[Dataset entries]

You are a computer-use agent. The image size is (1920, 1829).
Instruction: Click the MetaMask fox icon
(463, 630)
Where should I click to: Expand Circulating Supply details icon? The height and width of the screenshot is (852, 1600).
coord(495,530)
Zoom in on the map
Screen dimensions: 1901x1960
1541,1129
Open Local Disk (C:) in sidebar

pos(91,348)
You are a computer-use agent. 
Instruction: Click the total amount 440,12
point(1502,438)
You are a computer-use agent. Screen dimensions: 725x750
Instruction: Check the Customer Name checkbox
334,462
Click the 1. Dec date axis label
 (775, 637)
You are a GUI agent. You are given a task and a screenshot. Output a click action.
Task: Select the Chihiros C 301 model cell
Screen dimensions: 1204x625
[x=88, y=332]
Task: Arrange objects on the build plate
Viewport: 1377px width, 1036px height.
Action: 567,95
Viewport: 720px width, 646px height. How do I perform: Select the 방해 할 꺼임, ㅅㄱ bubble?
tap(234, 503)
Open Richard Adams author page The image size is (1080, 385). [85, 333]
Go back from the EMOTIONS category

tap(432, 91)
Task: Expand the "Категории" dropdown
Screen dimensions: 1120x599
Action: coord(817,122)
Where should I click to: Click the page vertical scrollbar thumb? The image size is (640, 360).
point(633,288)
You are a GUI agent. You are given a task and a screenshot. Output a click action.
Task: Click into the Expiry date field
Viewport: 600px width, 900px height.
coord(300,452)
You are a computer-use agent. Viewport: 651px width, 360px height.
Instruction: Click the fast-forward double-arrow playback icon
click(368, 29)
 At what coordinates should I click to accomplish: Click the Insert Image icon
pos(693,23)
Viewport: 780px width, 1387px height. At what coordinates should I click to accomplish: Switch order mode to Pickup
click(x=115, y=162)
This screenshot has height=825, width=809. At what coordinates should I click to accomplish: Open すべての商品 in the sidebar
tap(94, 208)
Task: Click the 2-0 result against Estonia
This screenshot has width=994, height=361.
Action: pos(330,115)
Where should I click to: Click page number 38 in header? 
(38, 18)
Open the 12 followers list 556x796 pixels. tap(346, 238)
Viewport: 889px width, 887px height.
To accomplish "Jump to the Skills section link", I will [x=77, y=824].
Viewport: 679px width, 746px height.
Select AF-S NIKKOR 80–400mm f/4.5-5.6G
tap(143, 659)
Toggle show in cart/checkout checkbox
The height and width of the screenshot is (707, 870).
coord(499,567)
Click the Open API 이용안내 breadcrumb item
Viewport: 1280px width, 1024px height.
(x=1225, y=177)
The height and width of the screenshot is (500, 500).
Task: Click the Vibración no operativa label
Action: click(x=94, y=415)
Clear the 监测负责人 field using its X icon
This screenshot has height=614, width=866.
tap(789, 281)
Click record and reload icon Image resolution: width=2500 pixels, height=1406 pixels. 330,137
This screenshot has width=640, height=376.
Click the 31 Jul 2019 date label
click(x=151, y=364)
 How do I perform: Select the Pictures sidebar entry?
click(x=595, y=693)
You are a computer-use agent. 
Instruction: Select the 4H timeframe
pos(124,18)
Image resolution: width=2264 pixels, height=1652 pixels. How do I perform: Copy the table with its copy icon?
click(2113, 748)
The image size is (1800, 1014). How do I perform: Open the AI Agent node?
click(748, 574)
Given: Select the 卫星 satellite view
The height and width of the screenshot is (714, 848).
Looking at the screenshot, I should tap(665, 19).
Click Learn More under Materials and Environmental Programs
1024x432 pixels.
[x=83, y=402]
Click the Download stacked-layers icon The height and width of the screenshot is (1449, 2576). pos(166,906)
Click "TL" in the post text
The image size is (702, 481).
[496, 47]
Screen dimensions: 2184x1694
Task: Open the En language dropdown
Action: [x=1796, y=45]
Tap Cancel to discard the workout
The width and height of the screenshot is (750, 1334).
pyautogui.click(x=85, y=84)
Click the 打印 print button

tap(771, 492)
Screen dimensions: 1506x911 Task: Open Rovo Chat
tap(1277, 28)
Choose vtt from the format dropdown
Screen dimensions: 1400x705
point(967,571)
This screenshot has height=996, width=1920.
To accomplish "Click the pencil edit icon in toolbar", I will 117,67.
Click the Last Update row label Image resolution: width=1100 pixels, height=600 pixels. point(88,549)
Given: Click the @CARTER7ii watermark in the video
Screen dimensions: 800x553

The request:
Reproduce every one of the dataset entries above without any changes.

Answer in full:
You are a computer-use agent. The image size is (1920, 1829).
Instruction: Click the MetaMask fox icon
(463, 630)
Where should I click to: Expand Circulating Supply details icon? The height and width of the screenshot is (852, 1600).
coord(495,530)
Zoom in on the map
Screen dimensions: 1901x1960
1541,1129
Open Local Disk (C:) in sidebar

pos(91,348)
You are a computer-use agent. 
Instruction: Click the total amount 440,12
point(1502,438)
You are a computer-use agent. Screen dimensions: 725x750
Instruction: Check the Customer Name checkbox
334,462
Click the 1. Dec date axis label
 (775, 637)
You are a GUI agent. You are given a task and a screenshot. Output a click action.
Task: Select the Chihiros C 301 model cell
Screen dimensions: 1204x625
[x=88, y=332]
Task: Arrange objects on the build plate
Viewport: 1377px width, 1036px height.
Action: 567,95
Viewport: 720px width, 646px height. How do I perform: Select the 방해 할 꺼임, ㅅㄱ bubble?
tap(234, 503)
Open Richard Adams author page The image size is (1080, 385). [85, 333]
Go back from the EMOTIONS category

tap(432, 91)
Task: Expand the "Категории" dropdown
Screen dimensions: 1120x599
Action: coord(817,122)
Where should I click to: Click the page vertical scrollbar thumb? The image size is (640, 360).
point(633,288)
You are a GUI agent. You are given a task and a screenshot. Output a click action.
Task: Click into the Expiry date field
Viewport: 600px width, 900px height.
coord(300,452)
You are a computer-use agent. Viewport: 651px width, 360px height.
Instruction: Click the fast-forward double-arrow playback icon
click(368, 29)
 At what coordinates should I click to accomplish: Click the Insert Image icon
pos(693,23)
Viewport: 780px width, 1387px height. At what coordinates should I click to accomplish: Switch order mode to Pickup
click(x=115, y=162)
This screenshot has height=825, width=809. At what coordinates should I click to accomplish: Open すべての商品 in the sidebar
tap(94, 208)
Task: Click the 2-0 result against Estonia
This screenshot has width=994, height=361.
Action: pos(330,115)
Where should I click to: Click page number 38 in header? 
(38, 18)
Open the 12 followers list 556x796 pixels. tap(346, 238)
Viewport: 889px width, 887px height.
To accomplish "Jump to the Skills section link", I will [x=77, y=824].
Viewport: 679px width, 746px height.
Select AF-S NIKKOR 80–400mm f/4.5-5.6G
tap(143, 659)
Toggle show in cart/checkout checkbox
The height and width of the screenshot is (707, 870).
coord(499,567)
Click the Open API 이용안내 breadcrumb item
Viewport: 1280px width, 1024px height.
(x=1225, y=177)
The height and width of the screenshot is (500, 500).
Task: Click the Vibración no operativa label
Action: click(x=94, y=415)
Clear the 监测负责人 field using its X icon
This screenshot has height=614, width=866.
tap(789, 281)
Click record and reload icon Image resolution: width=2500 pixels, height=1406 pixels. 330,137
This screenshot has width=640, height=376.
Click the 31 Jul 2019 date label
click(x=151, y=364)
 How do I perform: Select the Pictures sidebar entry?
click(x=595, y=693)
You are a computer-use agent. 
Instruction: Select the 4H timeframe
pos(124,18)
Image resolution: width=2264 pixels, height=1652 pixels. How do I perform: Copy the table with its copy icon?
click(2113, 748)
The image size is (1800, 1014). How do I perform: Open the AI Agent node?
click(748, 574)
Given: Select the 卫星 satellite view
The height and width of the screenshot is (714, 848).
Looking at the screenshot, I should tap(665, 19).
Click Learn More under Materials and Environmental Programs
1024x432 pixels.
[x=83, y=402]
Click the Download stacked-layers icon The height and width of the screenshot is (1449, 2576). pos(166,906)
Click "TL" in the post text
The image size is (702, 481).
[496, 47]
Screen dimensions: 2184x1694
Task: Open the En language dropdown
Action: [x=1796, y=45]
Tap Cancel to discard the workout
The width and height of the screenshot is (750, 1334).
pyautogui.click(x=85, y=84)
Click the 打印 print button

tap(771, 492)
Screen dimensions: 1506x911 Task: Open Rovo Chat
tap(1277, 28)
Choose vtt from the format dropdown
Screen dimensions: 1400x705
point(967,571)
This screenshot has height=996, width=1920.
To accomplish "Click the pencil edit icon in toolbar", I will 117,67.
Click the Last Update row label Image resolution: width=1100 pixels, height=600 pixels. point(88,549)
Given: Click the @CARTER7ii watermark in the video
Screen dimensions: 800x553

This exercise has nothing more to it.